Description:
This is an exploratory interventional study that initiates standard-of-care anti-estrogen
treatment preoperatively for four weeks.
Title
- Brief Title: Neoadjuvant Endocrine Therapy in Hormone Receptor-Positive, Human Epidermal Growth Factor Receptor 2 (HER2)-Negative Node-Negative Breast Cancer
- Official Title: Neoadjuvant Endocrine Therapy in Hormone Receptor-Positive HER2-Negative Node-Negative Breast Cancer Patients to Assess Responses and Mechanisms of Endocrine Resistance
Clinical Trial IDs
- ORG STUDY ID:
PRO30178
- NCT ID:
NCT03219476
Conditions
- Breast Cancer
- Invasive Breast Cancer
Interventions
Drug | Synonyms | Arms |
---|
Anastrozole | Arimidex | Neoadjuvant endocrine therapy treatment (physician's choice) |
Letrozole | Femara | Neoadjuvant endocrine therapy treatment (physician's choice) |
Exemestane | Aromasin | Neoadjuvant endocrine therapy treatment (physician's choice) |
Tamoxifen | Soltamox | Neoadjuvant endocrine therapy treatment (physician's choice) |
Purpose
This is an exploratory interventional study that initiates standard-of-care anti-estrogen
treatment preoperatively for four weeks.
Detailed Description
STUDY RATIONALE: Patients with hormone receptor (HR)+, HER2- node-negative breast cancers
generally undergo surgical resection upfront, followed by adjuvant chemotherapy, if needed,
in addition to adjuvant endocrine therapy.
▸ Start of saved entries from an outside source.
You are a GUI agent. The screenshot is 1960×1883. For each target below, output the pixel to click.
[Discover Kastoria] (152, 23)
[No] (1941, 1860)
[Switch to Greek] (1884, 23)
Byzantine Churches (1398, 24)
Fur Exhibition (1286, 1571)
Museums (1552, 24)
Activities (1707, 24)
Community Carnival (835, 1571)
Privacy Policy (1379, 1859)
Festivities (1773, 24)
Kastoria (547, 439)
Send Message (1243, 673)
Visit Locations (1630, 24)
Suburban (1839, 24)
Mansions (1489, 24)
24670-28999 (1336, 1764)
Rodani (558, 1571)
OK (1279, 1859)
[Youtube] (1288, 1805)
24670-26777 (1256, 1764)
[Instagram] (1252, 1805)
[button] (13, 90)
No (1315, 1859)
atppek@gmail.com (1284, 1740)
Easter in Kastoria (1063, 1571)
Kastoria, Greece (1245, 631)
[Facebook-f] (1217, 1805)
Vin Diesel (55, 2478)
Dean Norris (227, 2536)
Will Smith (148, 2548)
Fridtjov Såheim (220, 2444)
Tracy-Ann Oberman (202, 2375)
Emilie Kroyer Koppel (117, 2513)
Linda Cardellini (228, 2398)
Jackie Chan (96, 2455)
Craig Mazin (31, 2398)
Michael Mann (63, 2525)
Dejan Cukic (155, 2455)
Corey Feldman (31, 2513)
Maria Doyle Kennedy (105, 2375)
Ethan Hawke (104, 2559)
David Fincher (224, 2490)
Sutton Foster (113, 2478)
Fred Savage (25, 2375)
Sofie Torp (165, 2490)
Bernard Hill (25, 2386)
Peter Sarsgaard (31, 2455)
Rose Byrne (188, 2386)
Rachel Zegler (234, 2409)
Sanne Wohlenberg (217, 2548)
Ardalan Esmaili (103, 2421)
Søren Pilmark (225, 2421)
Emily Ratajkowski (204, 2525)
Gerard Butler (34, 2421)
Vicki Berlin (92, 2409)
Because endocrine therapy is primarily delivered
in the postoperative setting, the ability to assess the tumor response to this treatment
modality is lost and very difficult to assess. This study offers the unique opportunity to
assess the responsiveness of breast tumors to endocrine therapy while the tumors are still in
vivo by treating patients with endocrine therapy before surgery and assessing molecular
changes with treatment. By comparing pre- and post-treatment levels of molecular markers in
individual tumors, the team expects to identify predictors of responsiveness to existing
agents and identify new candidate therapeutic targets.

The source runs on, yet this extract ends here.